While European Union legislators clocked 20+ hours of negotiation time in a marathon attempt to reach agreement on how to regulate artificial intelligence a preliminary accord on how to manage a sticky element — rules for foundational models/general purpose AIs (GPAIs) — was agreed upon, according to in a leaked proposal TechCrunch reviewed.
In recent weeks there has been a concerted push, led by the French AI startup Mistral for a general regulatory framework for foundational models / GPAI. But EU lawmakers appear to be resisting a full-throttle push to let the market sort things out as the proposal retains elements of a tiered approach to regulating these advanced AIs. proposed in parliament earlier this year.
As such, there is a partial exemption from certain obligations for GPAI systems provided under free and open source licenses (which are defined to mean their weights, model architecture information, and public model usage) — with some exceptions, including for “high risk” models.
Reuters also reported partial exceptions for open source advanced AIs.

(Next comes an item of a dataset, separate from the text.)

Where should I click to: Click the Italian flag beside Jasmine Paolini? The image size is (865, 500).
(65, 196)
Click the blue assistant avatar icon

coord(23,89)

According to our source, the open source exception is further limited to commercial deployment – so if/if such an open source model is available on the market or if put into service the carving will no longer stand. “So there is a chance that the law will apply to Mistral, depending on how ‘available on the market’ or ‘putting into service’ is interpreted,” our source suggested.
The preliminary agreement that we see remains the classification of GPAIs with the so-called “systemic risk” – with the criteria for a model that gets this name is that it has “high impact capabilities” , including when the accumulated value of the calculation used for its training is measured. in floating point operations (FLOPs) is greater than 10^25.
At that level very few current models appear to meet the systemic risk threshold – suggesting that some of the more recent GPAIs need to fulfill prior obligations to assess and mitigate systemic risks. So Mistral’s lobbying seems to have softened the regulatory blow.
Under the preliminary agreement, other obligations for providers of GPAIs with systemic risk include conducting evaluations with standardized protocols and state of the art tools; documenting and reporting serious incidents “without undue delay”; conducting and documenting adversarial testing; ensuring an adequate level of cybersecurity; and reporting the actual or estimated energy consumption of the model.
In other areas there are some general obligations for providers of GPAIs, including testing and evaluating the model and drawing up and keeping technical documentation, which must be provided to the regulatory authorities. and oversight bodies on request.
They also need to provide downstream deployers of their models (aka AI app makers) with an overview of the model’s capabilities and limitations to support their ability to comply with the AI Act.
The text of the proposal also requires the creators of the foundation model to put in place a policy to respect the copyright law of the EU, including about the limitations placed by copyright holders on the mining of text and data. In addition, they provide a “sufficiently detailed” summary of the training data used to build the model and make it public – with a template for disclosure provided by the Office of AI, a regulatory body. of AI that the regulation proposes to set up.
We understand that this copyright disclosure summary still applies to open source models – standing as one of the exceptions to their carving out of the rules.
The text we have seen contains a reference to codes of practice, which the proposal says GPAIs – and GPAIs with systemic risk – can rely on to demonstrate compliance, until a “harmonized standard” is published.
It envisages the Office of AI to participate in the development of such Codes. Meanwhile, the Commission is expected to issue standardization requests starting six months after the regulation enters into force on the GPAIs – such as requests for reporting deliveries and documentation of ways to improve energy and resource use of AI systems – with regular reporting on its progress in The development of these standardized elements also includes (two years after the date of application; and then every four years).
The current trilogue on the AI Act really started yesterday afternoon but the European Commission looks determined that this will be the last knocking of heads between the European Council, the Parliament and its own staff in this contested file. (Otherwise, as we previously reported, there is a risk that the regulation will be put back on the shelf as the EU elections and new Commission appointments come next year.)
At the time of writing talks to resolve many other disputed elements of the file remain ongoing and there are many more sensitive issues on the table (such as biometric surveillance for law enforcement purposes). So whether the file made it to the line remains unclear.
Without agreement on all components there will be no agreement to secure the law so the fate of the AI Act remains up in the air. But for those who want to understand where fellow lawmakers land when it comes to responsibilities for advanced AI models, such as the massive language model behind the viral AI chatbot ChatGPT, the preliminary deal offers some steerages of where policymakers are looking to go.
In the last few minutes the EU’s internal market commissioner, Thierry Breton, tweeted to confirm that the talks had finally broken down – but only until tomorrow. The epic trilogue is set to resume at 9am in Brussels so the Commission is still looking to get the risk-based AI rulebook it proposed back in April 2021 in line this week. Of course that will depend on finding compromises acceptable to the other co-legislators, the Council and the Parliament. And with such high stakes, and such a highly sensitive file, success is uncertain.